Copy the Document Translation endpoint into the “Document Translation” field in the Settings/Authentication tab.

Enter the “Azure Region” where your Translator resource is located in the Settings/Authentication tab.

Settings Dialog

Virtual Network/Private Endpoint

When using a virtual network or private endpoint, copy the Text Translation endpoint and Document Translation endpoint from the “Virtual Network” tab of the “Keys and Endpoint” section of the Translator resource.

Private Endpoint

Copy this endpoint into the Document Translation app’s Settings page and add translator/text/v3.0 to the end of the Text Translation Endpoint URL.

Private Endpoint

The same modification to the Text Translation URL entered into Key Vault is necessary when using Key Vault to manage the credentials with Private Endpoints.

Storage connection string

You can use an existing Azure storage account. If you don’t have an Azure storage account, create one:


Create storage account


Visit the properties of your storage account. Copy the entire “Connection String”. It is a very long string.


Copy the connection string


Paste this string to the “Storage Connection String” field in the Settings/Authentication tab.

Azure Key Vault administration

Ignore this section if you are entering the secrets into the Settings page directly.

To create a Key Vault for use with Document Translation:

and copy the secret from the Translator resource and the connection string from the Storage resource.

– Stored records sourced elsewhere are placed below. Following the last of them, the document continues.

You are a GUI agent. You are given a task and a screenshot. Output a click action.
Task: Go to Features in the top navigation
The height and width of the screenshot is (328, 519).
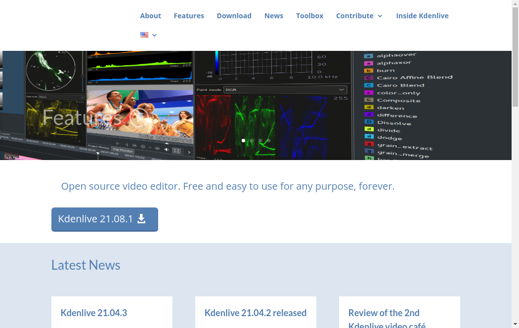pyautogui.click(x=189, y=16)
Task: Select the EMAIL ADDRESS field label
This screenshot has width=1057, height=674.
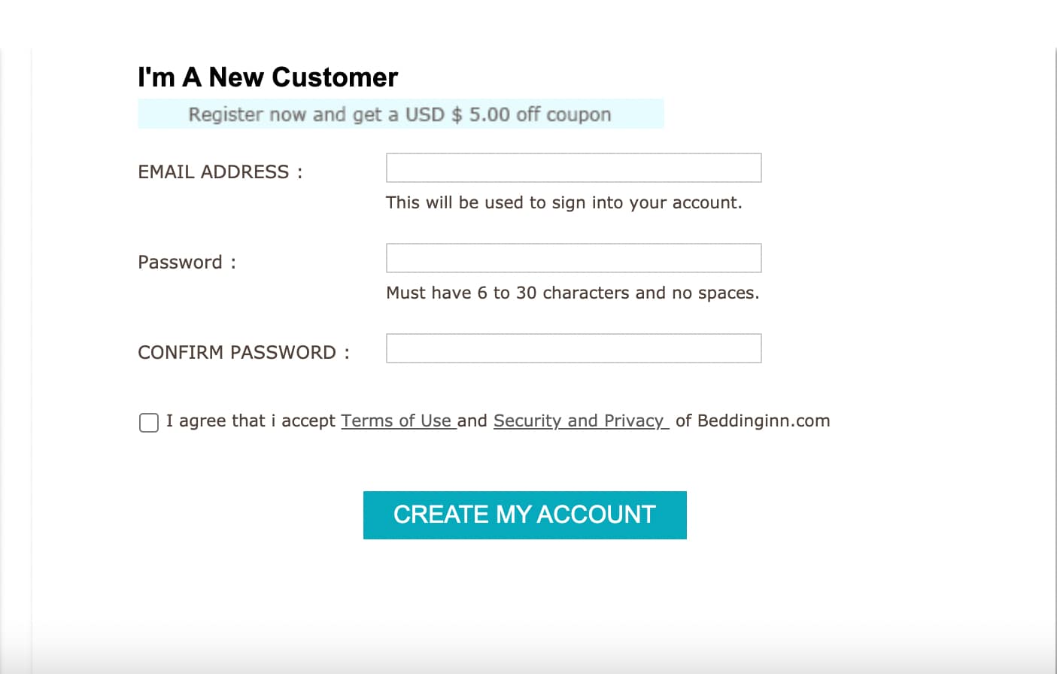Action: coord(219,172)
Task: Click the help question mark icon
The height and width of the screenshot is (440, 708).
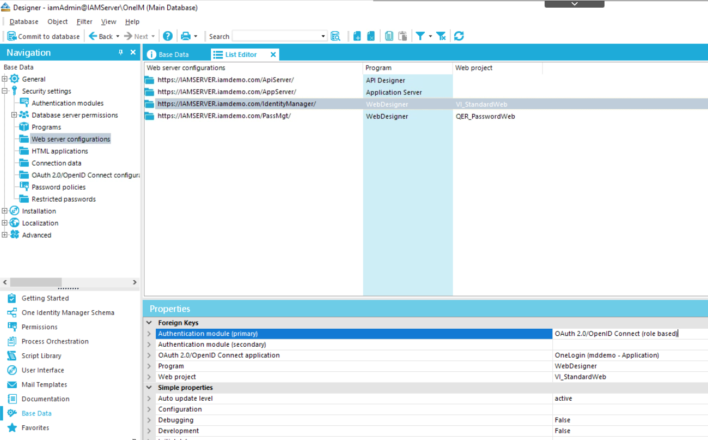Action: [x=168, y=37]
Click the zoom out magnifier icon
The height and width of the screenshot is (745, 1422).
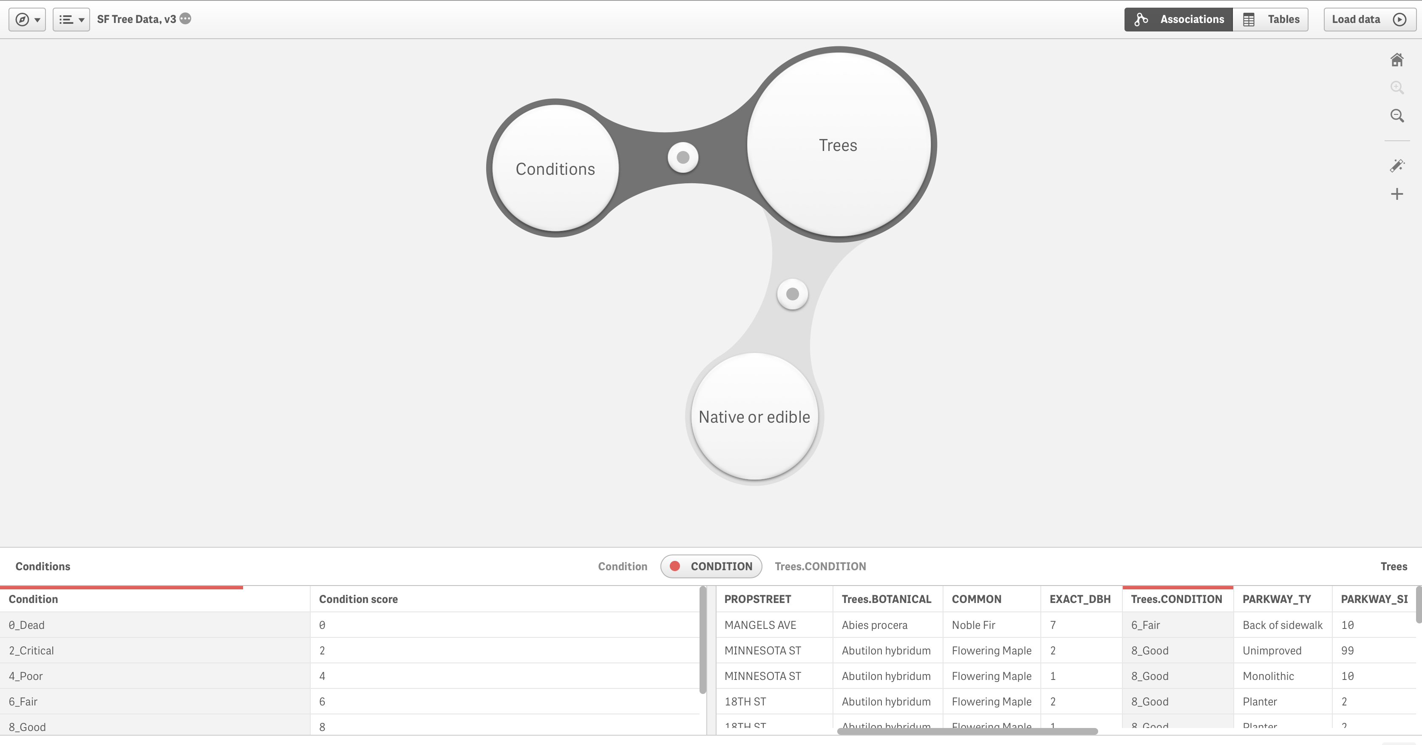(x=1397, y=115)
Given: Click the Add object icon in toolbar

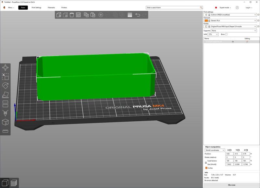Looking at the screenshot, I should pos(59,15).
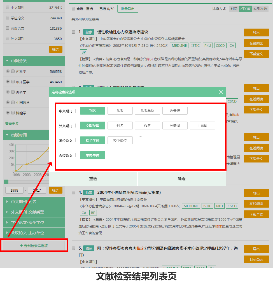Image resolution: width=273 pixels, height=281 pixels.
Task: Check the 中文期刊 filter checkbox
Action: [x=8, y=8]
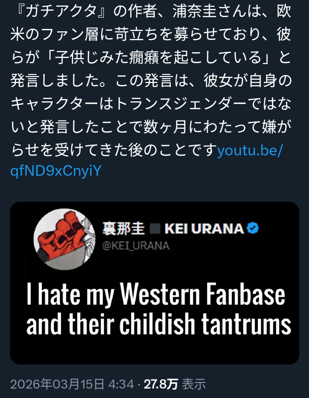Viewport: 309px width, 398px height.
Task: Select the 裏那圭 name in the image
Action: [123, 229]
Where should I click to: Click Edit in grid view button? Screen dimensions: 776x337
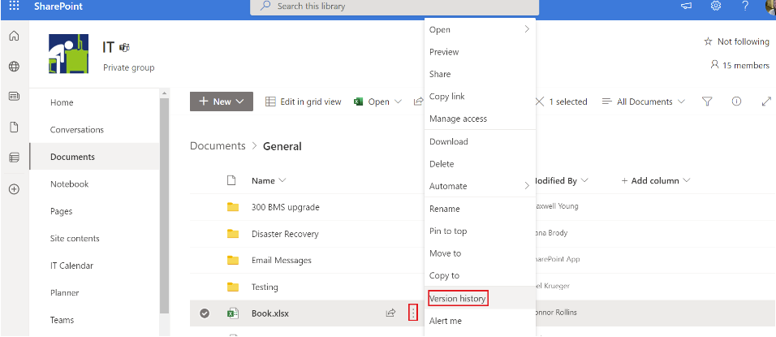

The names of the secrets must be exactly like this (casing is significant), and the Key Vault resource should look like this:

Set up Azure Key Vault

Provide the users with the URI of the Key Vault. In the example the URI is “https://eus2kv.vault.azure.net/”.

Key Vault URI

Translate Documents

After you have entered the credentials, you are able to start translating documents. Translate Documents

Select your source and target languages. You may choose “Auto-Detect” as the source language. Leave Category empty, unless your administrator or your language service provider has told you to use a certain category, or you have defined your own custom category with Custom Translator.

Choose your local documents that you want to translate. Pressing “Select” opens a file picker interface. You may pick as many files to translate as you like, up to 1000. Additional limits are documented in API documentation: Limits

Choose a folder to store the translated documents in. You may choose any folder on your computer, or any network folder that you have create and write permissions to. If you are translating to a single language and have translated to this language before, the app will suggest using the same folder as last time you translated to this target language. For the target folder you may enter a ‘*’ where you want the app to place the language code of the target language. A table of the language codes with their friendly names is in the Languages tab of the help section (‘?’).

You may optionally provide a glossary of words or phrases you want to have translated in a specific way. Add only words and phrases that you are sure must be translated a certain way, and only those that do not translate naturally as intended. This works best for compound nouns like product names or phrases that shall remain untranslated.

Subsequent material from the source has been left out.